Productive transcription of miR-124-3p by RelA and RNA polymerase II directs RIP1 ubiquitination-dependent apoptosis resistance during hypoxia.

The K63-linked ubiquitination of RIP1 coordinates survival/death homeostasis by driving transcription of genes downstream of RelA. Previously, we demonstrated that EGF-dependent RelA transactivation overcomes hypoxia-initiated apoptosis, yet the underlying mechanisms remain mysterious. We report here that UBXN1 deficiency empowers apoptosis resistance against hypoxia through triggering IκBα degradation, for which K63-linked ubiquitination of RIP1 is required. MiR-124-3p is a bona fide inhibitor upstream of UBXN1, thereby antagonizing the hypoxia-initiated apoptosis. UBXN1 repression by miR-124-3p restores the K63-linked ubiquitination of RIP1, IKKβ phosphorylation, IκBα-RelA disassembly, RelA nuclear localization and transactivation of EGF gene as well as EGF secretion under hypoxia.

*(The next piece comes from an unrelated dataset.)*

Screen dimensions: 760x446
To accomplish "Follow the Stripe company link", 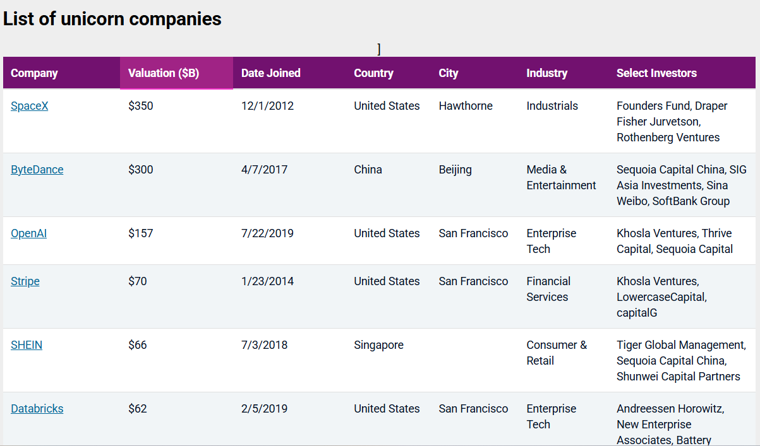I will [25, 281].
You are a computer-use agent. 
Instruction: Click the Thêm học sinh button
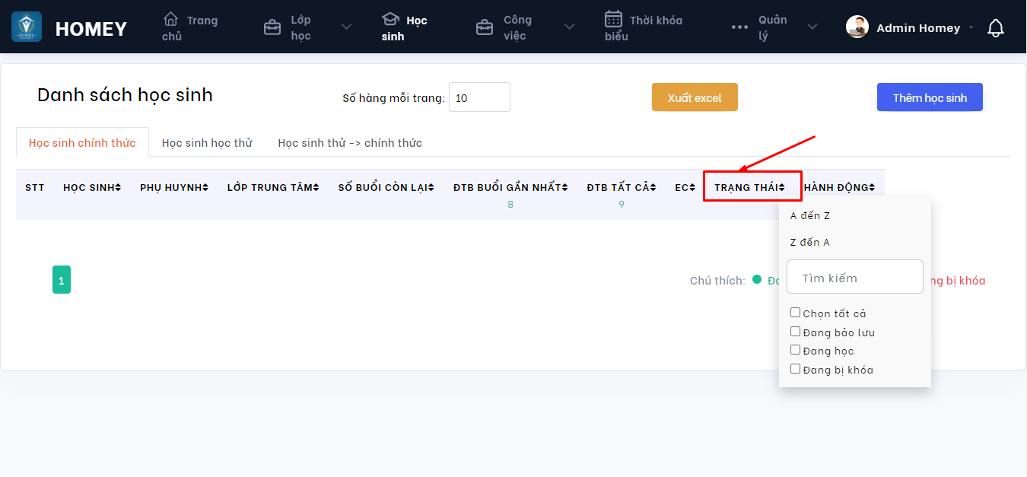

Reconstitution of wild-type UBXN1, but not a truncated UBXN1ΔUBA mutant, or pharmacological inhibition of RelA transactivation in miR-124-3p-replete cells compromises the apoptosis-resistant phenotypes of miR-124-3p. Hypoxia transcriptionally downregulates miR-124-3p by disassociating RelA and RNAP II from its promoter. EGFR activation renders the K63-linked ubiquitination of RIP1 and hypoxic tolerance in conjunction with miR-124-3p. Our findings identify a pivotal role of miR-124-3p in ubiquitin conjugation of RIP1 against hypoxic damage and underscore that productive transcription of miR-124-3p by RelA and RNAP II might be a switching mechanism for this process.